==== RECORDS FOR THE EXERCISE ====

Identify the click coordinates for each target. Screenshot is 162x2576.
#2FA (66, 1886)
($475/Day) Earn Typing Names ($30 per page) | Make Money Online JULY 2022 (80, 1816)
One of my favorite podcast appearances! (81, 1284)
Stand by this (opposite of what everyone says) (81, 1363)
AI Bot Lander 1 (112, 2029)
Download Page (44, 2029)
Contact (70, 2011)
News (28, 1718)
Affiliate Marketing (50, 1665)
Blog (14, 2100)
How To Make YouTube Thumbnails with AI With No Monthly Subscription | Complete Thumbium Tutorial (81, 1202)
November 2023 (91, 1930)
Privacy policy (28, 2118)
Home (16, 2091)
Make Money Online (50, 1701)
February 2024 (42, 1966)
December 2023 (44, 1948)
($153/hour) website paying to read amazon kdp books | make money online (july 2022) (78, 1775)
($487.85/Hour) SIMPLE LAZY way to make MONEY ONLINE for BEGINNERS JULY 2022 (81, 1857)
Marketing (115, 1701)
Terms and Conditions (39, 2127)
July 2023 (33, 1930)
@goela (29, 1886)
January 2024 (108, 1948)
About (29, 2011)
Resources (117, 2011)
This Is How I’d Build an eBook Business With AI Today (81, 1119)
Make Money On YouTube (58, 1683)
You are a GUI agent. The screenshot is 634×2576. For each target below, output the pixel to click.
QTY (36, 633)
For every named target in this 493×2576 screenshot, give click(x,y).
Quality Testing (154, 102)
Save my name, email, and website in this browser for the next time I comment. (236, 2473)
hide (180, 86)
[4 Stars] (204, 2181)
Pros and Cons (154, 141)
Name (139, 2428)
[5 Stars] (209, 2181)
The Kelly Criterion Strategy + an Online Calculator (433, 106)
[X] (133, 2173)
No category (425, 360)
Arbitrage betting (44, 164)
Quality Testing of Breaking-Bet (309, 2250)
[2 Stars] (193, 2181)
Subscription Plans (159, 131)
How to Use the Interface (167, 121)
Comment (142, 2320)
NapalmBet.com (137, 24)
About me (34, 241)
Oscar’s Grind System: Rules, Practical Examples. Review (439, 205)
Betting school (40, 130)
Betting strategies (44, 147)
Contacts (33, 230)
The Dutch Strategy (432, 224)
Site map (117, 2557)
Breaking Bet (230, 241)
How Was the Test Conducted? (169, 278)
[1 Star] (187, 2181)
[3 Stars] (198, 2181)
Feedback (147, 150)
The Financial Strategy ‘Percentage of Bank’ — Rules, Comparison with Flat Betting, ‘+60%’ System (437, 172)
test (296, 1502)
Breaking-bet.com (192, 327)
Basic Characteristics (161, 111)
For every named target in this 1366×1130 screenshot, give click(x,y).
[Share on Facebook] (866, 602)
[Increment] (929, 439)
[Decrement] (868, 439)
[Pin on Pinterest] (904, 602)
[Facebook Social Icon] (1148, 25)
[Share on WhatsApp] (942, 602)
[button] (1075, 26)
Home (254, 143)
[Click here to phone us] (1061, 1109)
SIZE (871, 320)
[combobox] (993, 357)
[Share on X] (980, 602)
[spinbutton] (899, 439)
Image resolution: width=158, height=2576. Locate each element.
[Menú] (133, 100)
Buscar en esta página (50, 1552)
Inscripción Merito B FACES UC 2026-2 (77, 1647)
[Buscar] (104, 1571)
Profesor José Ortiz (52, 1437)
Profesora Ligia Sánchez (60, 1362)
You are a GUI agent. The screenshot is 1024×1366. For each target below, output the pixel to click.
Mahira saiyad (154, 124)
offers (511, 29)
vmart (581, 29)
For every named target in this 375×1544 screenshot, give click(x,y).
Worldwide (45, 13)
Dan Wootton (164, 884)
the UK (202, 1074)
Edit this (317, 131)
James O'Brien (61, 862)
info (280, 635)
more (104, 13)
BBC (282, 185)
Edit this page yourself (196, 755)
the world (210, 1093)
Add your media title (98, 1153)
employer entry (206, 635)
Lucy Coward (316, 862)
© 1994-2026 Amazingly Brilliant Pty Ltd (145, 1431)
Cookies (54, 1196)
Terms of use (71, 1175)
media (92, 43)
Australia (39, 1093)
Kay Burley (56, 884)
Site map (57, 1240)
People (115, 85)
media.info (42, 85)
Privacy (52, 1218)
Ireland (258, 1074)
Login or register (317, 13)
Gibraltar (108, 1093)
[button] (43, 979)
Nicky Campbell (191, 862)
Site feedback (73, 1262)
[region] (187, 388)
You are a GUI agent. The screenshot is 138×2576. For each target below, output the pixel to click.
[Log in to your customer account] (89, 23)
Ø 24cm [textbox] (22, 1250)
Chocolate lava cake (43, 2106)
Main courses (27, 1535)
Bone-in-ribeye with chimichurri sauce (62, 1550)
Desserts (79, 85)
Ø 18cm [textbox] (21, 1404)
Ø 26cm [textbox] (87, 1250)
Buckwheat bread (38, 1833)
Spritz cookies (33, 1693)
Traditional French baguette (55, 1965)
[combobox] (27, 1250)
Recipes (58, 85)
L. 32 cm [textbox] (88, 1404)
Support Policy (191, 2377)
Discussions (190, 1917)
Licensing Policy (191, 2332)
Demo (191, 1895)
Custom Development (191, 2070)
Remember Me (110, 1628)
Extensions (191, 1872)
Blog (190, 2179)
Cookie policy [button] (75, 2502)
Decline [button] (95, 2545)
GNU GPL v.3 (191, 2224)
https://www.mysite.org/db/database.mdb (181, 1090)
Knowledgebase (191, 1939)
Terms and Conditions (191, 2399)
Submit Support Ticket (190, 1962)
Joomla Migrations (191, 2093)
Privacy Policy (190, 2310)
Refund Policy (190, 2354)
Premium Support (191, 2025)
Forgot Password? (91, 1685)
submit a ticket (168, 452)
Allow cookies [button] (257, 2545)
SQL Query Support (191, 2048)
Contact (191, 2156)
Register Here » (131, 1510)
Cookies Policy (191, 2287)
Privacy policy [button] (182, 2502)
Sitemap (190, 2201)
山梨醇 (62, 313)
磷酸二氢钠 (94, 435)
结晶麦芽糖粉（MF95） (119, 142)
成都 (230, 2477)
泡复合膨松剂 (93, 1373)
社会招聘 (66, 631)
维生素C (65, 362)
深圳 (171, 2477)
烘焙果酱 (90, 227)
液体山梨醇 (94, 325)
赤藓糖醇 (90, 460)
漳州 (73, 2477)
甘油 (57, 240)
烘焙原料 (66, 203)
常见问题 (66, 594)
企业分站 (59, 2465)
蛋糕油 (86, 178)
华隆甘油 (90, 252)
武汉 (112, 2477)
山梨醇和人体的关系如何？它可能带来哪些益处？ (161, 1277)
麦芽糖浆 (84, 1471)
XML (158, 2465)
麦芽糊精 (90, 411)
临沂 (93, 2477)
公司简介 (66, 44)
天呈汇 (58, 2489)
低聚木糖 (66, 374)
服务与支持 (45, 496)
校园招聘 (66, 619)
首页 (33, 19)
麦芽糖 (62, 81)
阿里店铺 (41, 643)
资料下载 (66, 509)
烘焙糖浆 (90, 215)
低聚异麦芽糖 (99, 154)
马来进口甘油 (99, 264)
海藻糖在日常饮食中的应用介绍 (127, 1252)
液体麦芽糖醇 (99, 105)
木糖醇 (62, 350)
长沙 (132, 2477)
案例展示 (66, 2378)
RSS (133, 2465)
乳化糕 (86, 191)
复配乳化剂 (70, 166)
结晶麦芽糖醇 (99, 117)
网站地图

====

== WORK INSTRUCTION ==
Using the entries above, copy exactly the lines from the one containing "临沂 (93, 2477)" through the last, both included.

== ANSWER TO THIS PROBLEM ==
临沂 (93, 2477)
公司简介 (66, 44)
天呈汇 (58, 2489)
低聚木糖 (66, 374)
服务与支持 (45, 496)
校园招聘 (66, 619)
首页 (33, 19)
麦芽糖 (62, 81)
阿里店铺 (41, 643)
资料下载 (66, 509)
烘焙糖浆 (90, 215)
低聚异麦芽糖 (99, 154)
马来进口甘油 (99, 264)
海藻糖在日常饮食中的应用介绍 (127, 1252)
液体麦芽糖醇 (99, 105)
木糖醇 (62, 350)
长沙 (132, 2477)
案例展示 (66, 2378)
RSS (133, 2465)
乳化糕 (86, 191)
复配乳化剂 (70, 166)
结晶麦芽糖醇 (99, 117)
网站地图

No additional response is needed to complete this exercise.